Some genealogies attempt to identify this Thomas with the Thomas Bunyan (1656-1718) of St. Cuthbert's parish who was the son of John Bunyan of Elstow. If so, Thomas Bunyan of St. Cuthbert's would have been about 30 years old at his wedding, provided he is indeed the one who married Alice Bonner. However, it seems more likely that Thomas Bunyan of St. Cuthbert's in 1686 was actually married to a woman named Frances, and there is no evidence that we have come across to indicate that he ever married a woman named Alice. This makes it highly unlikely that any of the Bunyans of Silsoe descend from John Bunyan of Elstow, despite the hopes of some online genealogies that such a relationship exists.

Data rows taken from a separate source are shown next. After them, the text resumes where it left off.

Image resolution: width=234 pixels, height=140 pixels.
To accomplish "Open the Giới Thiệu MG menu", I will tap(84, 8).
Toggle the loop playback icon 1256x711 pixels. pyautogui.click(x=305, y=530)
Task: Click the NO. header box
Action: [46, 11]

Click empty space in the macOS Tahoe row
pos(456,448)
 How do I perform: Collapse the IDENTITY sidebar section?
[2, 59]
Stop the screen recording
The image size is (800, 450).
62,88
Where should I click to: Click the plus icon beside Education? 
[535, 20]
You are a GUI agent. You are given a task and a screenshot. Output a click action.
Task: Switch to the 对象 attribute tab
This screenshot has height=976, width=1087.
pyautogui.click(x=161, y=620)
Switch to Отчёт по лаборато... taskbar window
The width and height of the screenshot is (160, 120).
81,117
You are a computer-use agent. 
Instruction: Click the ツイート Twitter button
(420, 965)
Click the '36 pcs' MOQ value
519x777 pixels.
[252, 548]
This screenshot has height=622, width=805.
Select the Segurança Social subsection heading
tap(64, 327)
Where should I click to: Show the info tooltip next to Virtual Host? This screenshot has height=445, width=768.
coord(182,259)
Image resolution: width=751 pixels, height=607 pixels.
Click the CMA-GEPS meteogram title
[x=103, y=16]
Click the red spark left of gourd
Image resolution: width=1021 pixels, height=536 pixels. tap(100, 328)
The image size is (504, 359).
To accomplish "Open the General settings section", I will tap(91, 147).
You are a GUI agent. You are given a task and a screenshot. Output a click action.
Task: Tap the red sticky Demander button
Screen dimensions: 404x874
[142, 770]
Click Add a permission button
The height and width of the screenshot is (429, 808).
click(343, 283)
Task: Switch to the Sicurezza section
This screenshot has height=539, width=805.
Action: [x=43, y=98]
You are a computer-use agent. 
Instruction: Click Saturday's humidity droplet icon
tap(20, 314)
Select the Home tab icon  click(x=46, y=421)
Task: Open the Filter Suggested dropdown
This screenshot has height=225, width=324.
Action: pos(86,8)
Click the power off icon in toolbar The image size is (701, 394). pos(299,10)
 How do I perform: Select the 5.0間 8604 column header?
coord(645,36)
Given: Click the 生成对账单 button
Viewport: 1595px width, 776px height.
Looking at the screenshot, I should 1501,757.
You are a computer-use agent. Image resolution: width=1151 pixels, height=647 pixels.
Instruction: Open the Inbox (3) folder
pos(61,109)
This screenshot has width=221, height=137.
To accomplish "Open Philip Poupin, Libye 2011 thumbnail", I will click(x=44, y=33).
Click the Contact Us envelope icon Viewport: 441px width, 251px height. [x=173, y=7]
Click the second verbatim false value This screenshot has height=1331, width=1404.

The parish register and Bishops Transcripts for St. John the Baptist Church in Flitton record the likely children of Thomas Bunyan of Silsoe and nad his wife Alice. These children are listed below. They are the only Bunyans whose names from 1686 to 1707 are found in the Flitton records.
- Joseph Bunneon, son of Thos, baptized May 6, 1688.
- William Bunnyon, son of Thos, baptized September 6, 1696 - who follows.
- Matthew Binnyon, son of Thos, baptized July 17, 1698.
- William Bunnian (Bunnyon) (c.1696-1730?), the son of Thomas Bunnian and Alice Bonner, was probably born in Flitton with Silsoe, Bedfordshire, as he was christened there on Sept. 6, 1696, according to the parish register, with a date of Sept. 20 in the Bishop's Transcripts for the church. William married Ann Day, the daughter of John and Ann Day, on Dec 24, 1722 in Upper Gravenhurst, which is a village a short distance from Flitton. This represents the first appearance of the surname Bunnian (Bunnyon) in the Upper Gravenhurst parish records, which indicates that William was from an adjacent village. Although his village of origin is not recorded, the village of Silsoe is a walk of only a few miles from Upper Gravenhurst. Furthermore a search of the registers of other nearby parishes has not turned up any other individuals with a name resembling Thomas Bunyan.
William's wife Ann was baptized Jan. 14, 1695 in Upper Gravenhurst, and she came from a family who probably had property in Upper Gravenhurst, as she and William apparenty made their home there after their marriage. William may have died in his 30s, as there is record of the Oct. 22, 1730 burial of a William Bunnian at St. Giles's Churchyard in Upper Gravenhurst. The fact that he and Ann had no children baptized after 1730, is consistent with his passing that year. There was an Ann Bunyan buried at St. Giles in 1793, but she is probably William and Ann's daughter-in-law, as the older Ann would have been close to 98-years old at the time. Possibly the older Ann remarried and died under a different surname. William and Ann had at least five children born and baptized between 1723 and 1730 at Upper Gravenhurst, including a son William, who follows.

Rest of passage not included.